BEGIN Recorded data
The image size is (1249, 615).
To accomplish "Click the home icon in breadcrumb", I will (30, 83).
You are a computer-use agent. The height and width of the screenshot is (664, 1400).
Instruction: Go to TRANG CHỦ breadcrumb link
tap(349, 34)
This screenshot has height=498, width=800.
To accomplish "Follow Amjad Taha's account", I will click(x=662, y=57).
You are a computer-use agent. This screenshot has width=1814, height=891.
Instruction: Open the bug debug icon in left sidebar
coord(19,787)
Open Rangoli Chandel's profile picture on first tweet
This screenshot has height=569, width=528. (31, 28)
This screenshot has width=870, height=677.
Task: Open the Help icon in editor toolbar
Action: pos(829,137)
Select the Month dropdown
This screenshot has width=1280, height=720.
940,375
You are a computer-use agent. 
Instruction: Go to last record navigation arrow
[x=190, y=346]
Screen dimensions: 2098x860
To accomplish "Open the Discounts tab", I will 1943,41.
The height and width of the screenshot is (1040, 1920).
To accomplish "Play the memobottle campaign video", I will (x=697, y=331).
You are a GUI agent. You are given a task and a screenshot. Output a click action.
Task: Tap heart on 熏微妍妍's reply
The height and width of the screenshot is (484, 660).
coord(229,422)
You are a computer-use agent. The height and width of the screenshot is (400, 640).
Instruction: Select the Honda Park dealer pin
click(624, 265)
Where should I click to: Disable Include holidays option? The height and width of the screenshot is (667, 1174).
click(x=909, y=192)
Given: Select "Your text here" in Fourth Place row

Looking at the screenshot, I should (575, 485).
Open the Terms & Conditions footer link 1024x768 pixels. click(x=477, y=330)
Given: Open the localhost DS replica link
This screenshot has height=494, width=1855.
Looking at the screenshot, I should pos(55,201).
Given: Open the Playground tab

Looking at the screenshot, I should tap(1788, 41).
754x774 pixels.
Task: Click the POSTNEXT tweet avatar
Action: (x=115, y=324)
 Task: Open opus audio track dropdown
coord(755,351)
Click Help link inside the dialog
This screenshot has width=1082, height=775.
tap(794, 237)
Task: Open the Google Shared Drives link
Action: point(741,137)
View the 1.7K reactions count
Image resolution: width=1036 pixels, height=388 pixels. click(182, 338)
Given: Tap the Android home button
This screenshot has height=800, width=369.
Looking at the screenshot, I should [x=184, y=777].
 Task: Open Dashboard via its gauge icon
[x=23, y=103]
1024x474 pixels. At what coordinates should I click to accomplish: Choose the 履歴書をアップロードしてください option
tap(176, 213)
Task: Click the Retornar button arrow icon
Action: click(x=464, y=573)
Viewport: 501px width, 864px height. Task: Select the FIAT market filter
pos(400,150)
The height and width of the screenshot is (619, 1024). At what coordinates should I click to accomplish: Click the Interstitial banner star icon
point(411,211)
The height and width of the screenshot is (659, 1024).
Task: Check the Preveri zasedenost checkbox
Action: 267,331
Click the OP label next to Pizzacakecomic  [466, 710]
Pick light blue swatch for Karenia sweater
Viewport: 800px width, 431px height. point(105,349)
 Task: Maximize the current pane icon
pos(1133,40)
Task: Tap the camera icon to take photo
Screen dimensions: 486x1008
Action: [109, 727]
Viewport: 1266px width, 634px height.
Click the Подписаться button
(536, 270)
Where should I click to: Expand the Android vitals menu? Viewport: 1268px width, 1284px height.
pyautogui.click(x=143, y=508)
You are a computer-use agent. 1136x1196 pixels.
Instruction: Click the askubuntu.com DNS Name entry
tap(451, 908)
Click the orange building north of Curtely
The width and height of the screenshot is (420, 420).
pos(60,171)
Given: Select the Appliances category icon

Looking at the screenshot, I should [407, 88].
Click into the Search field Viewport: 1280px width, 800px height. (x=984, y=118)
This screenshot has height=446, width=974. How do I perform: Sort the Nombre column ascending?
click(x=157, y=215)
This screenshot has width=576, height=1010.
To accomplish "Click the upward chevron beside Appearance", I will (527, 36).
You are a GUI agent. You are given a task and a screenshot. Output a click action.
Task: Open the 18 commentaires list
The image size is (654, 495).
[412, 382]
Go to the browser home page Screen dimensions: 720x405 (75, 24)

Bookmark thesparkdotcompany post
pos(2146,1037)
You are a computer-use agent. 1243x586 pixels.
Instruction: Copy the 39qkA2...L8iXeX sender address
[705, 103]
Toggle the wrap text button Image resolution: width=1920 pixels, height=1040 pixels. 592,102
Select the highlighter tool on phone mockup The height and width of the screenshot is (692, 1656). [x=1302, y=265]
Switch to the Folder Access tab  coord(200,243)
END Recorded data
- Exercise aim -
The full set of records is to be written out once more, word for word.

- Result -
The image size is (1249, 615).
To accomplish "Click the home icon in breadcrumb", I will (30, 83).
You are a computer-use agent. The height and width of the screenshot is (664, 1400).
Instruction: Go to TRANG CHỦ breadcrumb link
tap(349, 34)
This screenshot has height=498, width=800.
To accomplish "Follow Amjad Taha's account", I will click(x=662, y=57).
You are a computer-use agent. This screenshot has width=1814, height=891.
Instruction: Open the bug debug icon in left sidebar
coord(19,787)
Open Rangoli Chandel's profile picture on first tweet
This screenshot has height=569, width=528. (31, 28)
This screenshot has width=870, height=677.
Task: Open the Help icon in editor toolbar
Action: pos(829,137)
Select the Month dropdown
This screenshot has width=1280, height=720.
940,375
You are a computer-use agent. 
Instruction: Go to last record navigation arrow
[x=190, y=346]
Screen dimensions: 2098x860
To accomplish "Open the Discounts tab", I will 1943,41.
The height and width of the screenshot is (1040, 1920).
To accomplish "Play the memobottle campaign video", I will (x=697, y=331).
You are a GUI agent. You are given a task and a screenshot. Output a click action.
Task: Tap heart on 熏微妍妍's reply
The height and width of the screenshot is (484, 660).
coord(229,422)
You are a computer-use agent. The height and width of the screenshot is (400, 640).
Instruction: Select the Honda Park dealer pin
click(624, 265)
Where should I click to: Disable Include holidays option? The height and width of the screenshot is (667, 1174).
click(x=909, y=192)
Given: Select "Your text here" in Fourth Place row

Looking at the screenshot, I should (575, 485).
Open the Terms & Conditions footer link 1024x768 pixels. click(x=477, y=330)
Given: Open the localhost DS replica link
This screenshot has height=494, width=1855.
Looking at the screenshot, I should pos(55,201).
Given: Open the Playground tab

Looking at the screenshot, I should tap(1788, 41).
754x774 pixels.
Task: Click the POSTNEXT tweet avatar
Action: (x=115, y=324)
 Task: Open opus audio track dropdown
coord(755,351)
Click Help link inside the dialog
This screenshot has width=1082, height=775.
tap(794, 237)
Task: Open the Google Shared Drives link
Action: point(741,137)
View the 1.7K reactions count
Image resolution: width=1036 pixels, height=388 pixels. click(182, 338)
Given: Tap the Android home button
This screenshot has height=800, width=369.
Looking at the screenshot, I should [x=184, y=777].
 Task: Open Dashboard via its gauge icon
[x=23, y=103]
1024x474 pixels. At what coordinates should I click to accomplish: Choose the 履歴書をアップロードしてください option
tap(176, 213)
Task: Click the Retornar button arrow icon
Action: click(x=464, y=573)
Viewport: 501px width, 864px height. Task: Select the FIAT market filter
pos(400,150)
The height and width of the screenshot is (619, 1024). At what coordinates should I click to accomplish: Click the Interstitial banner star icon
point(411,211)
The height and width of the screenshot is (659, 1024).
Task: Check the Preveri zasedenost checkbox
Action: 267,331
Click the OP label next to Pizzacakecomic  [466, 710]
Pick light blue swatch for Karenia sweater
Viewport: 800px width, 431px height. point(105,349)
 Task: Maximize the current pane icon
pos(1133,40)
Task: Tap the camera icon to take photo
Screen dimensions: 486x1008
Action: [109, 727]
Viewport: 1266px width, 634px height.
Click the Подписаться button
(536, 270)
Where should I click to: Expand the Android vitals menu? Viewport: 1268px width, 1284px height.
pyautogui.click(x=143, y=508)
You are a computer-use agent. 1136x1196 pixels.
Instruction: Click the askubuntu.com DNS Name entry
tap(451, 908)
Click the orange building north of Curtely
The width and height of the screenshot is (420, 420).
pos(60,171)
Given: Select the Appliances category icon

Looking at the screenshot, I should [407, 88].
Click into the Search field Viewport: 1280px width, 800px height. (x=984, y=118)
This screenshot has height=446, width=974. How do I perform: Sort the Nombre column ascending?
click(x=157, y=215)
This screenshot has width=576, height=1010.
To accomplish "Click the upward chevron beside Appearance", I will (527, 36).
You are a GUI agent. You are given a task and a screenshot. Output a click action.
Task: Open the 18 commentaires list
The image size is (654, 495).
[412, 382]
Go to the browser home page Screen dimensions: 720x405 (75, 24)

Bookmark thesparkdotcompany post
pos(2146,1037)
You are a computer-use agent. 1243x586 pixels.
Instruction: Copy the 39qkA2...L8iXeX sender address
[705, 103]
Toggle the wrap text button Image resolution: width=1920 pixels, height=1040 pixels. 592,102
Select the highlighter tool on phone mockup The height and width of the screenshot is (692, 1656). [x=1302, y=265]
Switch to the Folder Access tab  coord(200,243)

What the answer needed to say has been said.